Gunmen kill local US Embassy employee in Islamabad: police

Published July 26, 2015
Police officer Khalid Awan, who confirmed Baig's slaying, said US Embassy security officials had visited the crime scene. — AFP/file
Police officer Khalid Awan, who confirmed Baig's slaying, said US Embassy security officials had visited the crime scene. — AFP/file

ISLAMABAD: Police say gunmen have killed a local employee of the US Embassy in Islamabad, though a motive for the attack is still unclear.

The motive for the shooting was unclear. Police said the victim was a member of the Shia Ismaili minority community and was working in the US Drug Enforcement Administration in the embassy.

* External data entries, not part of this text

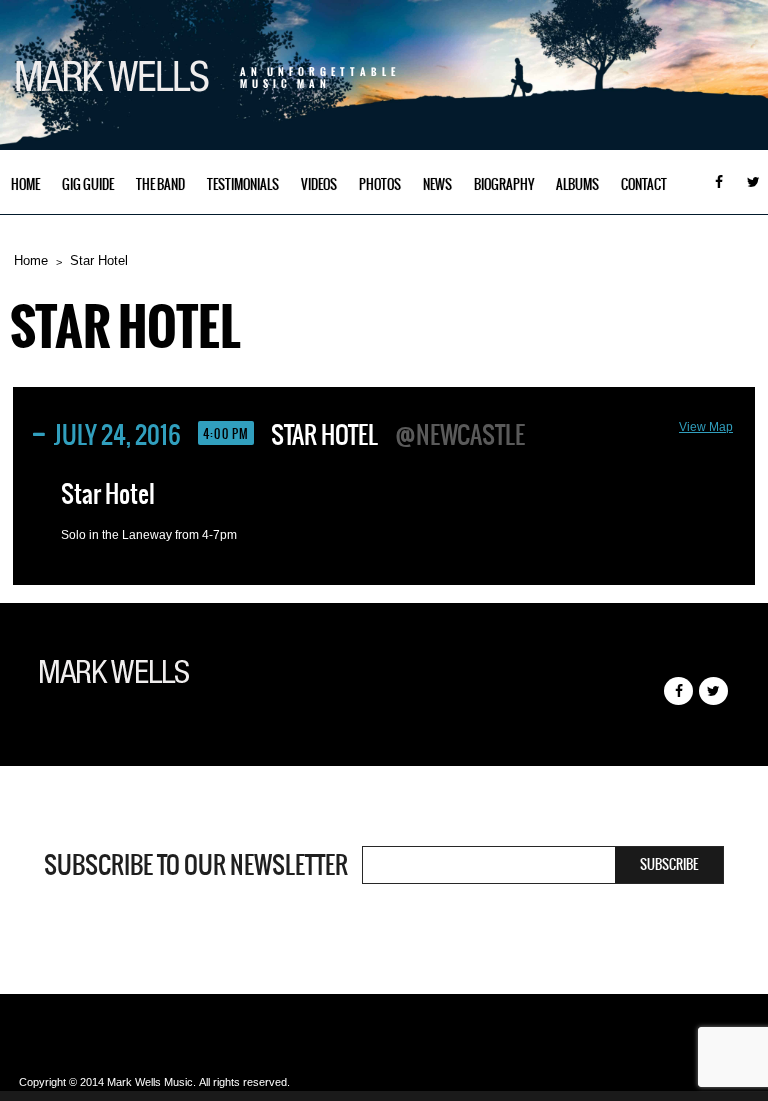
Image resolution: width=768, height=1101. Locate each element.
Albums (577, 184)
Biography (504, 184)
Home (25, 184)
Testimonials (243, 184)
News (437, 184)
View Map (706, 427)
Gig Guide (88, 184)
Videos (319, 184)
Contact (644, 184)
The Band (160, 184)
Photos (380, 184)
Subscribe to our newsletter (196, 865)
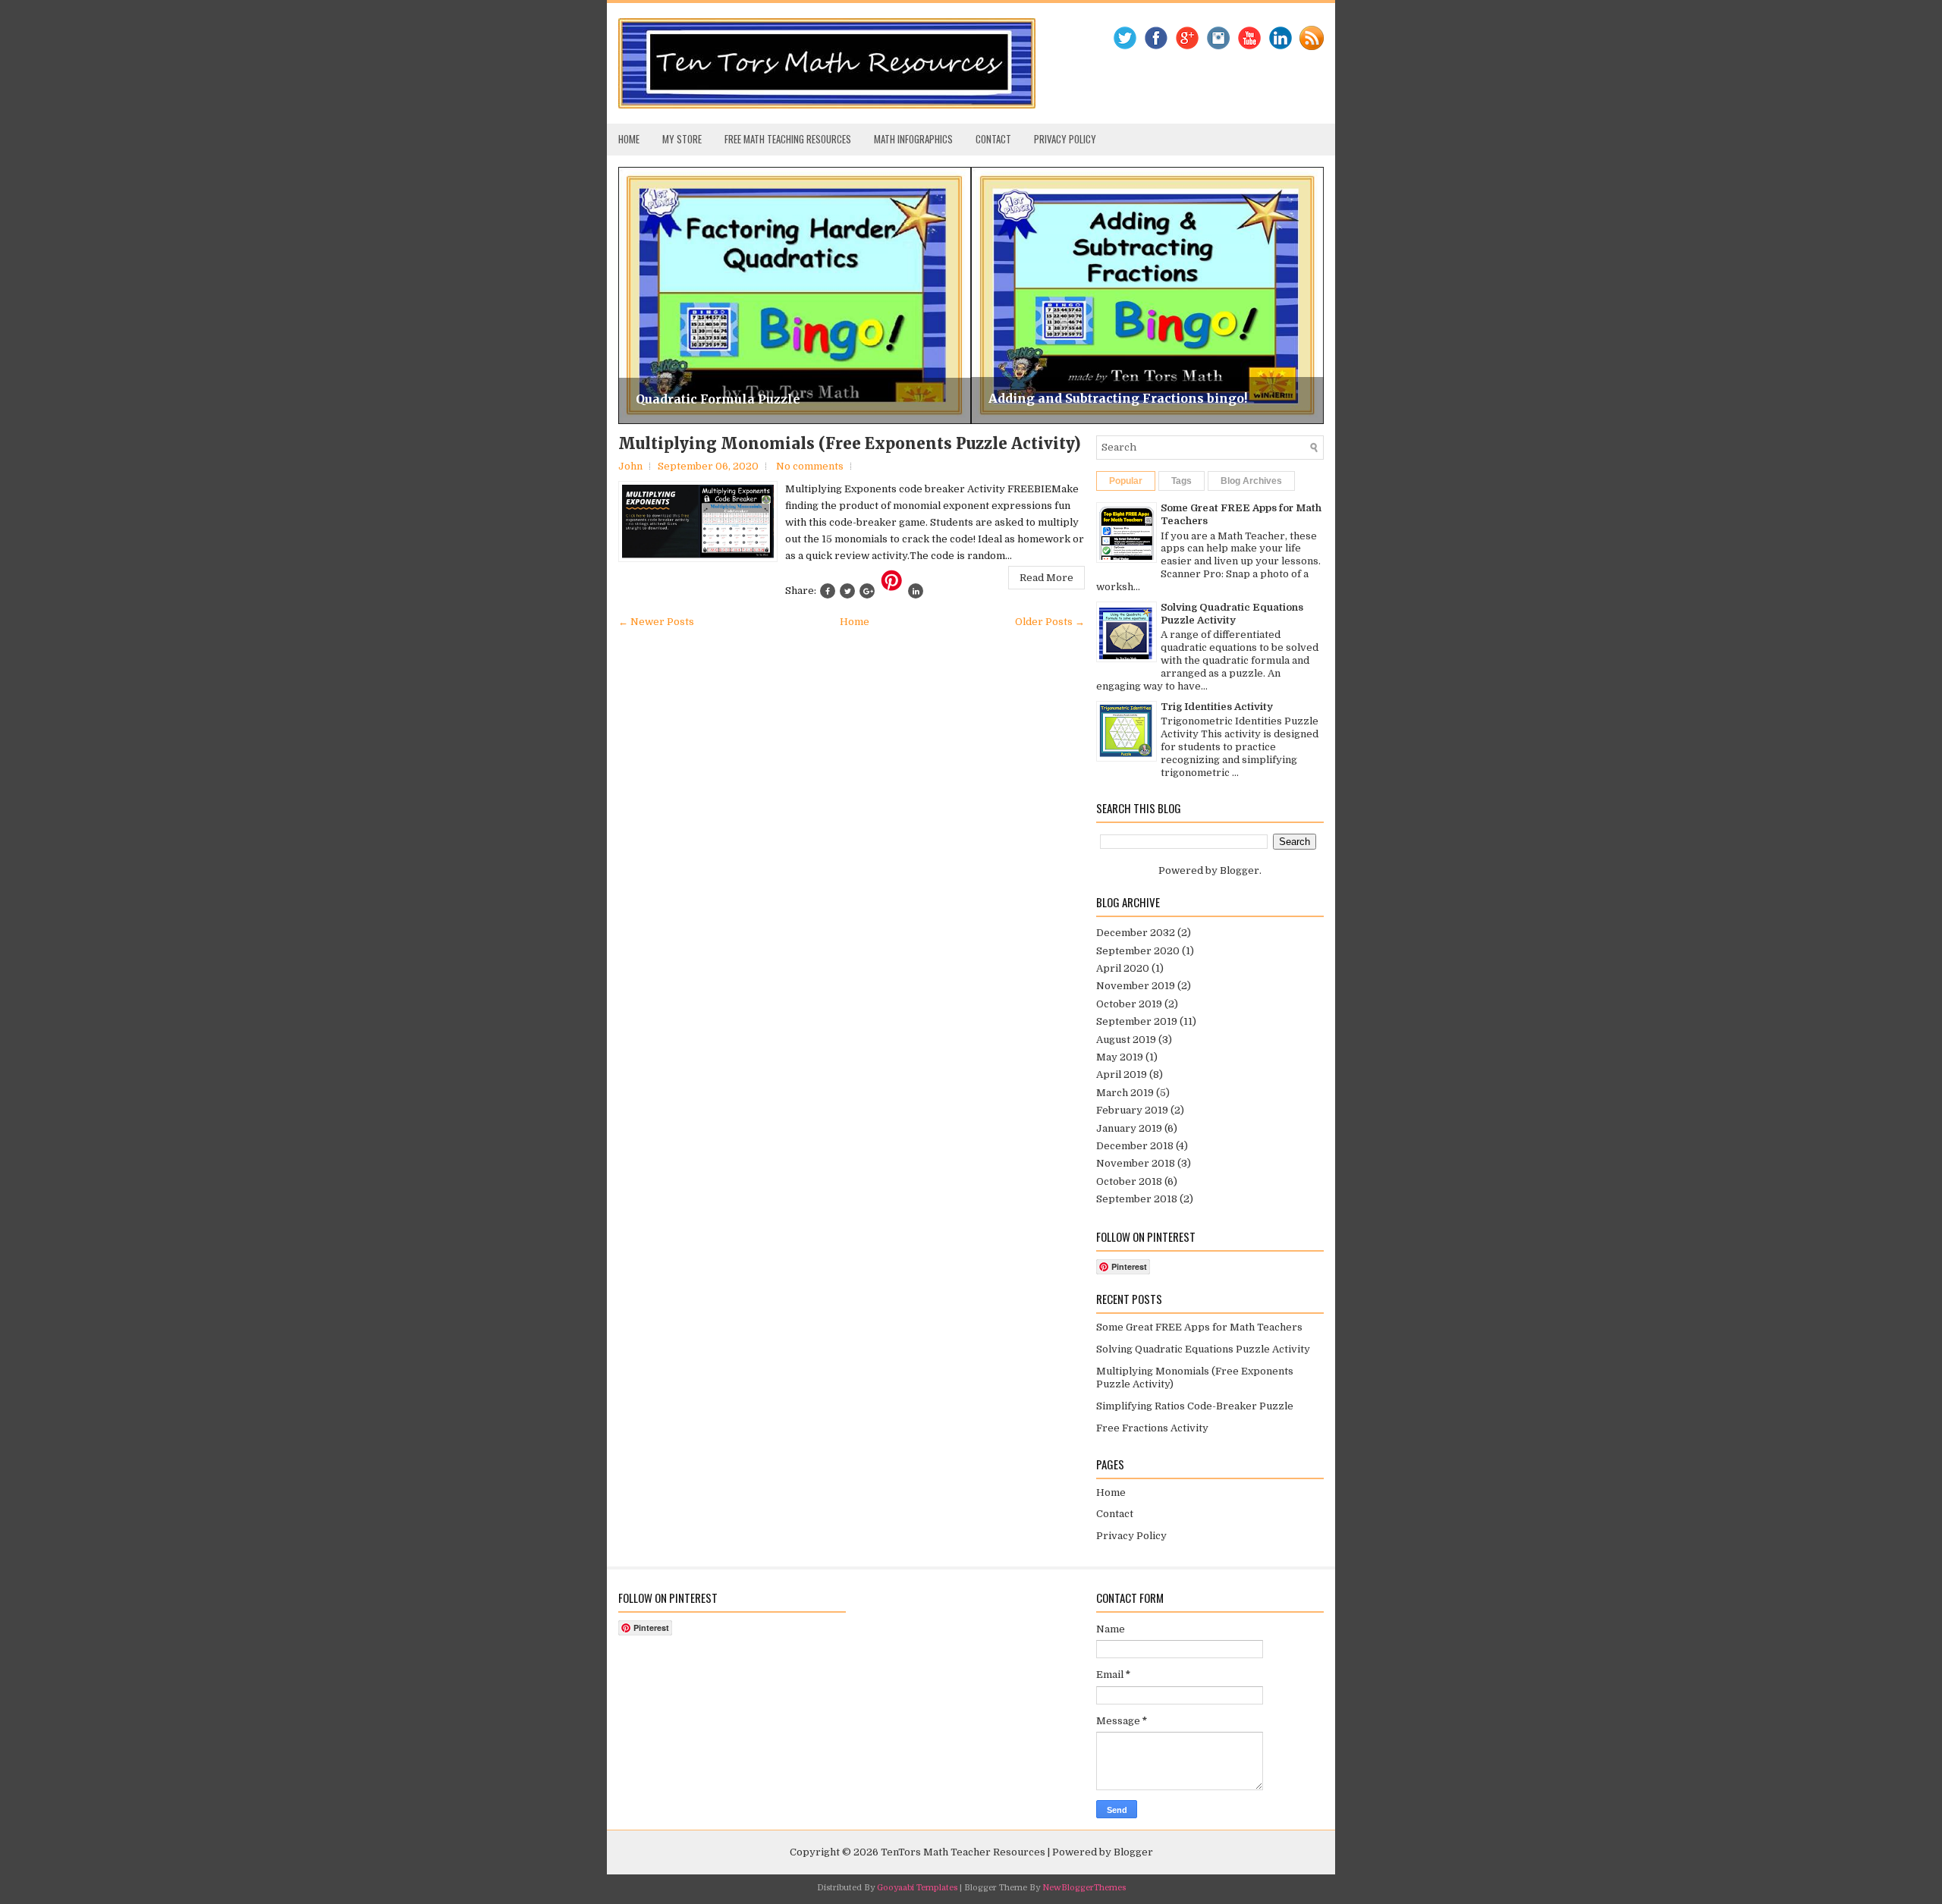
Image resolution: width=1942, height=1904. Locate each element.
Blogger (1239, 870)
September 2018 (1136, 1199)
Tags (1181, 481)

Police identified the victim as Iqbal Baig, a resident of G-9/1 district in Islamabad, and told AFP the attacker used a pistol.

Baig was shot at 2 am outside his home as an unknown number of accomplices waited in a nearby parked car.

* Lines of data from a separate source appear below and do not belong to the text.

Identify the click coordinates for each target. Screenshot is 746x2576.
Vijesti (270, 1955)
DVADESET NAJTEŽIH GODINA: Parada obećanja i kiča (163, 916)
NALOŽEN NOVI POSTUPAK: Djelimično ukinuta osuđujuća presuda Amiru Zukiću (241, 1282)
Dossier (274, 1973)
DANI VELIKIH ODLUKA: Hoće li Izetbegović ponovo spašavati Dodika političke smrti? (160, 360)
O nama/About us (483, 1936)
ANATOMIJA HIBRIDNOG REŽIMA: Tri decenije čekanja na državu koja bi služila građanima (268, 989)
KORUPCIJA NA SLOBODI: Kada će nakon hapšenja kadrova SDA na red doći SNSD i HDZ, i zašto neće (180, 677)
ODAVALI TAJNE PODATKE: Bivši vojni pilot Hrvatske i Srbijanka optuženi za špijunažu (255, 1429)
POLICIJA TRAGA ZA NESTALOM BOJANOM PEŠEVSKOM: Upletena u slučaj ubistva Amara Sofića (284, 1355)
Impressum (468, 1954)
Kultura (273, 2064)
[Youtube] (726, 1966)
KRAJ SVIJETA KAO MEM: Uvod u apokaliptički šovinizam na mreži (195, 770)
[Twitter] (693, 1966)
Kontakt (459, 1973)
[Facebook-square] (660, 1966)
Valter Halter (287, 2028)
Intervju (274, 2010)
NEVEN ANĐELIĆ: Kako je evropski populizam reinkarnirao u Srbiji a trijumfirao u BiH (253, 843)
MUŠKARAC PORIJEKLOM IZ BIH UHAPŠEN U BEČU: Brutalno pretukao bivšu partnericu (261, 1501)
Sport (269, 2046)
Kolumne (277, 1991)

“One of the armed attackers opened fire on Iqbal Baig. One bullet hit him on the left side in the chest and exited on the right side,” Khalid Mehmood Awan, a senior police official at the scene, told AFP.

“Iqbal Baig was working in the US Drug Enforcement Administration for 12 to 13 years and was from the Ismaili Shia sect. His brother told us that he has received threats in the recent past,” Awan added, without detailing the nature of the threats.

The attackers, who fired shots in the air after the attack, managed to flee.

“We have collected some evidence from the site including a 9mm pistol in the nearby area,” Awan added. He said police were investigating several possible motives, including attempted robbery, sectarian killing and extremism.

No militant group has claimed the attack. No one at the US embassy in Islamabad was immediately available for comment.

Read: 43 killed in attack on bus carrying Ismailis in Karachi

Ismailis largely live in peace in Sunni-dominated Pakistan, though Islamic extremists in the country view Shias as heretics.

Gunmen in May shot and killed around 50 Ismailis in the southern port city of Karachi. Sindh Chief Minister Syed Qaim Ali Shah had later announced the arrest of 'well-educated militants', who had confessed to the carnage and many other high-profile attacks in the city.

Also read: Qaim announces arrest of killers behind Safoora Goth, Sabeen's murder

During the past decade, the number of incidents related to sectarian violence has continuously increased in the country.